You have a responsibility in law for health and safety in your workplace, but the responsibility doesn’t rest with you alone.
Nick Grinnell explains…
Why is health and safety important in the workplace?
Every year, hundreds of thousands of people in the UK are injured at their place of work, and more than 100 people are killed.
Many more go on to develop a debilitating musculoskeletal disorder, or suffer from work-related conditions such as stress, depression and anxiety.
The only way to guard against these avoidable injuries, illnesses and deaths is for businesses to invest in continually championing the health, safety and wellbeing of their employees.
What are an employer’s health and safety responsibilities?
Under health and safety law in the UK, employers are responsible for managing health and safety risks in their business. They have a duty to protect the health, safety and welfare of their employees and anyone else that may be affected by their work activities, and must do whatever is reasonably practicable to achieve this.
In practice, this entails:
Assessing risks in the workplace, identifying activities that could cause injury or illness and taking action to either eliminate the hazard or control the risk.
- Providing information about risks to their employees, and details of what they can do to protect themselves and others around them.
- Consulting employees on health and safety issues, either directly or through a safety representative elected democratically or appointed by a trade union.
Who is responsible for health and safety in the workplace?
Everyone in your organisation has a responsibility to do everything they can to keep themselves and others around them safe.
Individual employees, team leaders, site managers and company leaders will all have different roles to play depending on the specifics of their job and their level of organisational influence.
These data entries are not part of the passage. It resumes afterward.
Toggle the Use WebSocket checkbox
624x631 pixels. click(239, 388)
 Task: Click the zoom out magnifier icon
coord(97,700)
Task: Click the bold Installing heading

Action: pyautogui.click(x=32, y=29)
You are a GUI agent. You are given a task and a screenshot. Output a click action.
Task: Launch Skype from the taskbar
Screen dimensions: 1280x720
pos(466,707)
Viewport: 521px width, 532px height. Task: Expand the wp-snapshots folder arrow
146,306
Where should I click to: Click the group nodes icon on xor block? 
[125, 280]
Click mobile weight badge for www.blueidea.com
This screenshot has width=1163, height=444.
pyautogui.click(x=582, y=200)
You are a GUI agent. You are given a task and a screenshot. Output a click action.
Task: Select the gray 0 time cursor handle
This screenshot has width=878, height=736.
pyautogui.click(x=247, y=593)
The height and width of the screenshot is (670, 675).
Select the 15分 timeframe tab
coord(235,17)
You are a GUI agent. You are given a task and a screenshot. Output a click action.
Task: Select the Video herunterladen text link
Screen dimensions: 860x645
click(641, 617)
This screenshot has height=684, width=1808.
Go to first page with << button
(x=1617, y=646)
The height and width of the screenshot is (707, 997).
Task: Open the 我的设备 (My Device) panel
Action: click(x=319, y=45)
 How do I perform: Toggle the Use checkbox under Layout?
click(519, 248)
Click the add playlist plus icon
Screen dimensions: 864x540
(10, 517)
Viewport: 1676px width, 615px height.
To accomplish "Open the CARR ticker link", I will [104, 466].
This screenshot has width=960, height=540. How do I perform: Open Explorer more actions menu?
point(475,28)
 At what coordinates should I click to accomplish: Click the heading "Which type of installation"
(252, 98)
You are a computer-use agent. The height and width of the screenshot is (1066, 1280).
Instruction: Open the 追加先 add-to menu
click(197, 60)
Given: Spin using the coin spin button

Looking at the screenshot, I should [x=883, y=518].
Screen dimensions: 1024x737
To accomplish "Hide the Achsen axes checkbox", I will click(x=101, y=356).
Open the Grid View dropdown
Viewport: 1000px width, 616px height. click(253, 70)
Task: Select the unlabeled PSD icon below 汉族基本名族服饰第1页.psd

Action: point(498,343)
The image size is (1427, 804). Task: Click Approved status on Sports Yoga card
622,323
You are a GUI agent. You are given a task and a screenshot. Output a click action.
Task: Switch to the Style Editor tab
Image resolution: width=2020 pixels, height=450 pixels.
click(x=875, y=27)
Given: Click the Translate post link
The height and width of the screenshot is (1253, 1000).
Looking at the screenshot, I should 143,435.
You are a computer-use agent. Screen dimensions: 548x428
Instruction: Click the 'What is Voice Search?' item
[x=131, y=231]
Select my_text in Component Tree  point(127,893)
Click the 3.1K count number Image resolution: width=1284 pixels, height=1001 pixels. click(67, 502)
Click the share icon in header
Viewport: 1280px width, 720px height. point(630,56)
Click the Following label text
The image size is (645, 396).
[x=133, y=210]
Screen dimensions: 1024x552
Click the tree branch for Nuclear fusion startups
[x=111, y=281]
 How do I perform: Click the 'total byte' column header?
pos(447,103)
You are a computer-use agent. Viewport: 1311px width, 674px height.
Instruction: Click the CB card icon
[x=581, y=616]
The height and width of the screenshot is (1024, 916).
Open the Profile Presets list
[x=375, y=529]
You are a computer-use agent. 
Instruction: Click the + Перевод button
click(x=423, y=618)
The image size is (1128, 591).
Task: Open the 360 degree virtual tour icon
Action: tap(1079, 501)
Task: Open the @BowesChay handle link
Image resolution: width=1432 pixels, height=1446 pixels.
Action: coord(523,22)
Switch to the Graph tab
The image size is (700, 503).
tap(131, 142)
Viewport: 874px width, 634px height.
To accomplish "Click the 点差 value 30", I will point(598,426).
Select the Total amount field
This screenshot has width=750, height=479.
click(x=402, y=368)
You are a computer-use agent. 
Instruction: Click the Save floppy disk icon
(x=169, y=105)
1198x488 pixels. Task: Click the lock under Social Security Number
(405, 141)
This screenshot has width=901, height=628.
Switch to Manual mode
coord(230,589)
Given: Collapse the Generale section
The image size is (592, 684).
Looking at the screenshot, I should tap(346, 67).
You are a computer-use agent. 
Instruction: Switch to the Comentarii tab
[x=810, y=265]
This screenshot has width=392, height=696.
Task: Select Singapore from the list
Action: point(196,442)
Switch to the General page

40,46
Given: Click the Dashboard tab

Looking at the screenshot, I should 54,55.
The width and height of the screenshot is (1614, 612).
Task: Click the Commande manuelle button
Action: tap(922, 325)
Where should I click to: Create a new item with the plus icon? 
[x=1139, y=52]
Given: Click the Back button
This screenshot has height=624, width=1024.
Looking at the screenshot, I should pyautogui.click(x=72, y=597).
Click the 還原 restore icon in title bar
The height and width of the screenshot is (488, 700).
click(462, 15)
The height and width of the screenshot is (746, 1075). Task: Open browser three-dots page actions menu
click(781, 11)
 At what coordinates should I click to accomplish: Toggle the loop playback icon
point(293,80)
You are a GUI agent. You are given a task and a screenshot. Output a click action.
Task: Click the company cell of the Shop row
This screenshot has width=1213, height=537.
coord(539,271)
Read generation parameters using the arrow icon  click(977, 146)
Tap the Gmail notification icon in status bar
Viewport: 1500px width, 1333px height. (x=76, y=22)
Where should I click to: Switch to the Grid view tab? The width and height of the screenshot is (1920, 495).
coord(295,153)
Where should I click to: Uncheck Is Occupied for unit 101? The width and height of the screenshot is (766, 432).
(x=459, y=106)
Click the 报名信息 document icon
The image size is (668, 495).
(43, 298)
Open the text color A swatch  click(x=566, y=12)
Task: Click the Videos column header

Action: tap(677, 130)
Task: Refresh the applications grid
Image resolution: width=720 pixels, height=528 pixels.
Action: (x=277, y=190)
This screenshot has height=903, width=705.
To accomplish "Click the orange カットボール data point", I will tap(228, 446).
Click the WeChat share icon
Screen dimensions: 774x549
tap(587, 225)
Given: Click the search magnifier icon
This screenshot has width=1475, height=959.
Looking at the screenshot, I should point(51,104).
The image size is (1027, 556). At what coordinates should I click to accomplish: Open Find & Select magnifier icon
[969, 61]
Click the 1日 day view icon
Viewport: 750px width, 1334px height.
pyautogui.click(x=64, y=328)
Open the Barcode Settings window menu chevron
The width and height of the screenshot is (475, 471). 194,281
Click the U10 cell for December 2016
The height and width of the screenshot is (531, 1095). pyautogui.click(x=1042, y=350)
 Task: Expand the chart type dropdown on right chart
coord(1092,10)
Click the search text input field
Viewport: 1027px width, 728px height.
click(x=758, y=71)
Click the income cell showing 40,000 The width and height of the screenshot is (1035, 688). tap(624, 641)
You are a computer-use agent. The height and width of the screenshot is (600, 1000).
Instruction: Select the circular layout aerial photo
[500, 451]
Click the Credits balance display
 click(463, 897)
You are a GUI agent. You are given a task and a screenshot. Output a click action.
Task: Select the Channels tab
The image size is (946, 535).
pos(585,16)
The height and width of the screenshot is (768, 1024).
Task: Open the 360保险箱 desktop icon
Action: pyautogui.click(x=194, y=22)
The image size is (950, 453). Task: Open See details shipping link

For example, these might include:
Employees – identifying and resolving common safety hazards following a ‘see it, sort it’ mentality, wearing appropriate PPE at all times, complying with safety protocols.
- Team leaders – attending safety meetings, briefing their teams on safety initiatives and targets, checking team member training is up-to-date, ensuring team members comply with safety rules, providing relevant feedback to the dedicated health and safety lead.
- Company leadership – leading from the front on compliance and safety, installing safety as a core tenet of and strategic priority for the business, setting expectations and targets for safety improvements, communicating progress towards safety targets, rewarding success in the pursuit of a safer workplace, empowering team leaders to make a difference in their individual areas.
Appointing a dedicated health and safety representative does not absolve an employer of its responsibilities under health and safety law. While this person may be responsible for co-ordinating activity, and provide a vital link between individuals, teams and company leaders, you as the employer retain overall responsibility, and everyone in your organisation must work together to keep you all safe, happy and healthy at work.